There are several different types of insights you can obtain from the information you collect. Outlined below are some of these:
- What is the central tendency of the data?
- What is the variability of the data?
- What is the distribution of the data?
- Are there any trends in the data?
- Are there any apparent cause and effect or other relationships between different variables?
- How stable is the data?
The central tendency of the data refers to single number estimates that can be used to represent the entire data set. The most typical measures for central tendency are:
- Mean – the average value of the data
- Median – the middle number when the data is ranked from lowest to highest value
- Mode – the most frequent number encountered in the data
In nearly every case, you will want to know the central tendency of the data. In most cases, this will be the mean. However, if the data has some values which are extraordinary high or low, you may want to use the median as a measure of central tendency.

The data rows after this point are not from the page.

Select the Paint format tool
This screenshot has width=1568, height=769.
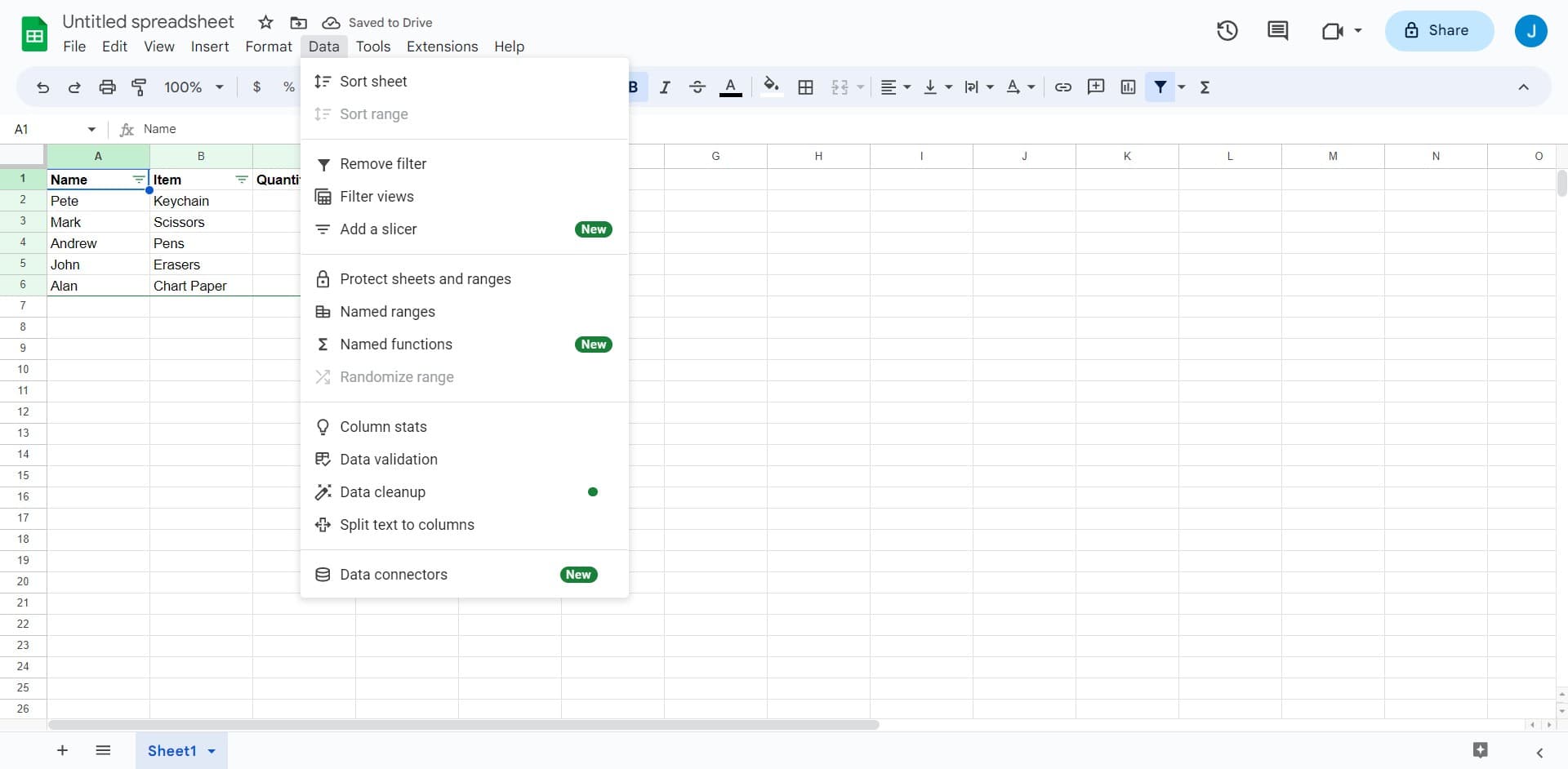coord(139,87)
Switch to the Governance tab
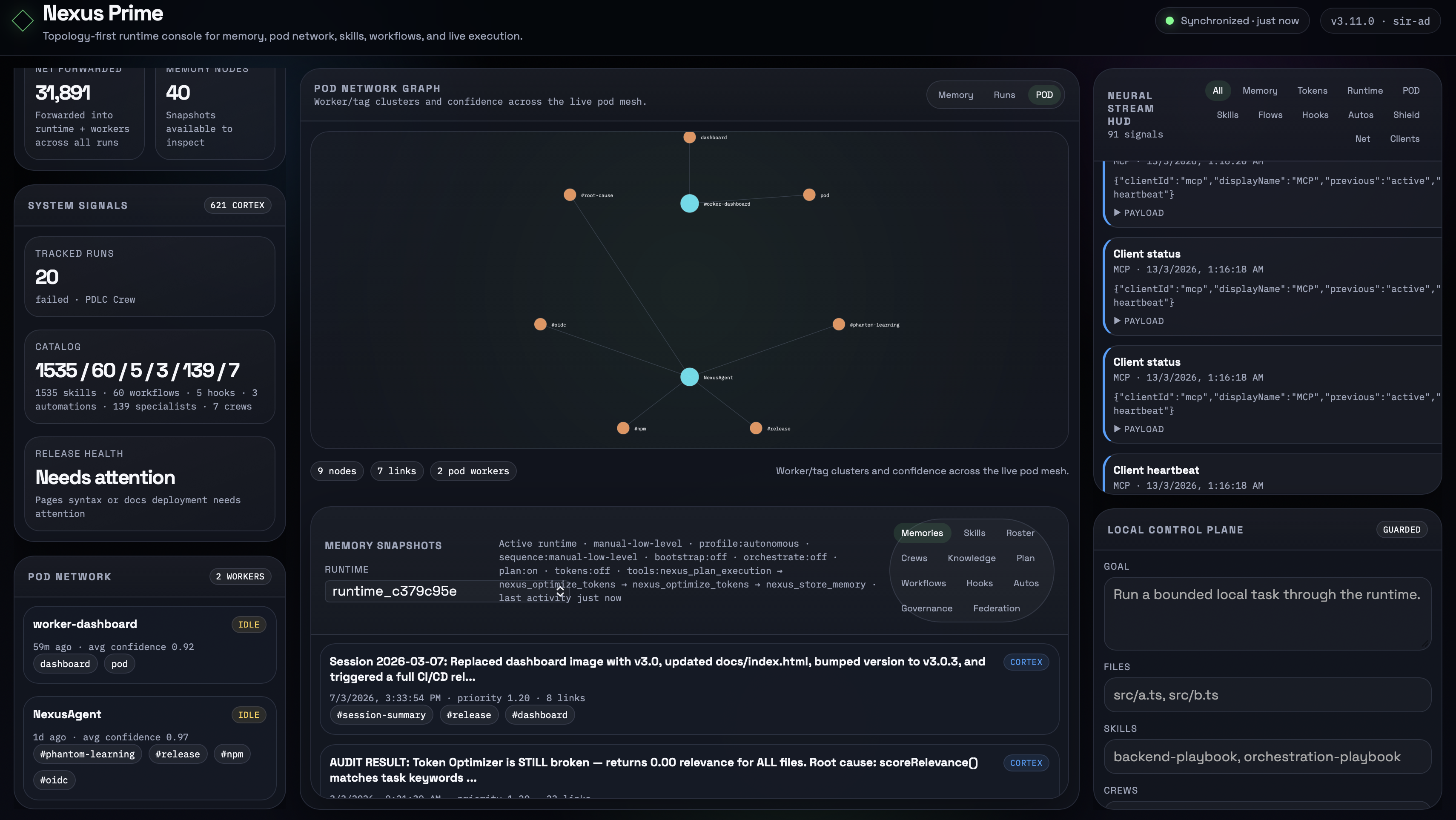 926,608

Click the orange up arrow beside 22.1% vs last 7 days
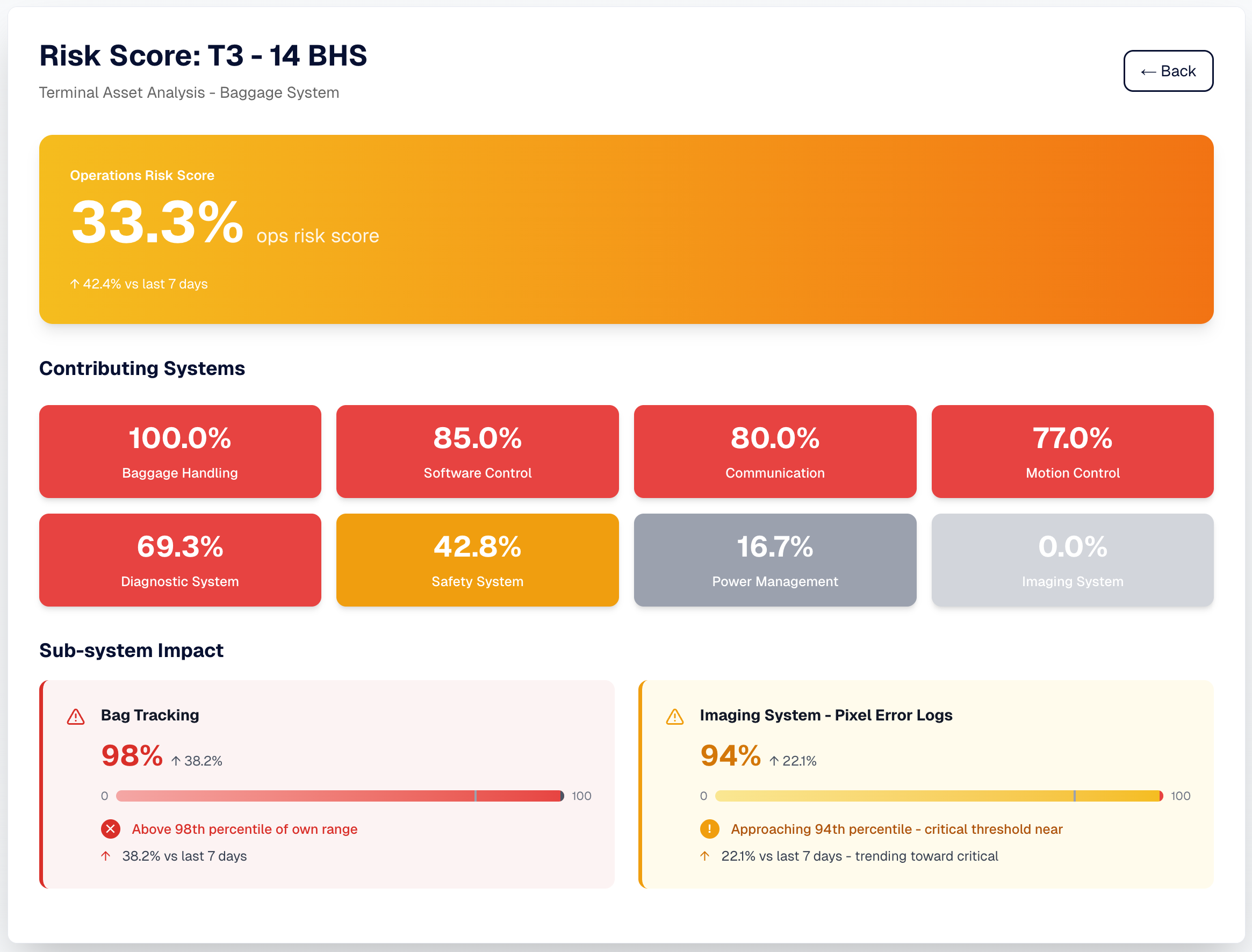[704, 856]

The variability of the data refers to how divergent the data is from the central value. In general, the more variability there is in a system, the more problems there are with the system. Variability is often one of the most critical data insights you can develop.
Essentially there are two measures of variability:
- Variance – a statistical measure of the degree by which the data is spread from the mean. (The square root of the variance, the standard deviation, is often used as well.)
- Range – this gives simply the spread in the data from the high value to the low value. The range is a quick estimate of the variability but is not very useful.
The distribution of the data represents a plot of the frequency of different observations. Your analysis of the data distribution can take one of two forms. You may want to simply plot the data to get a sense of what the distribution looks like. In some cases, you may want to fit the data to a known distribution (e.g. normal, exponential). A more formal analysis is needed for some of the modeling tools you will be using (e.g. simulation, queuing models, quality control applications).
Should your analysis be more informal, you may want to ask yourself some of the following questions.
- Does the distribution have one peak, two, or more peaks? When there is more than one peak, you need to understand why this is the case. Systems with multiple peaks often suggest a need to diagram multiple versions of the system.
- Does the distribution have an unexpected number of data points at one or both of the tails? If this is the case, you need to think about what is causing these unusual values. Often these extreme values can be a major concern in how a system operates.
- What is the shape of the distribution? Is it symmetrical or is it skewed to one end or the other? While you can’t draw general conclusions from the shape, you do need to take the shape into account in your design.
Trends in the data are easier to detect than they are to define. Trends can be of a number of varieties:
- Growth or decline
- Cause and effect
- Single variable or multiple variables
Growth and decline trends are the most common trends. Typically these involve a plot of a variable versus time. A regression equation is fit to the data to see if there is a statistical significance to the trend.
Cause and effect trends are not as easy to identify. Typically in these cases, you are looking at anomalies (the effect) in the data to see if there is an apparent cause for these. Suppose that we had incidences of extraordinary long surgical operations. Is there another variable that suggests why this is the case (e.g. doctor, patient condition)?
Trends can also be single variable and multi-variable. Single variable trends are common. Multi-variable trends are harder to detect.
Relationships in the data refer to whether there is an apparent connection between the different variables. This is often done in one of two ways:
- Graphical plots
Graphical plots look at data points along two dimensions.
The graphical plot only gives you a sense of the relationship. Correlations give you statistical measure. Whenever possible, correlations should be done.
When we look at data, we often assume that the data is stable for a number of situations.
Checking for stability allows you to determine if a parameter you are measuring is the same for different situations. You can compare these situations by doing the analysis separately for each situation.
Should the situation turn out to be different, you may need to think about why these differences exist. Often these differences can be the most significant part of your analysis.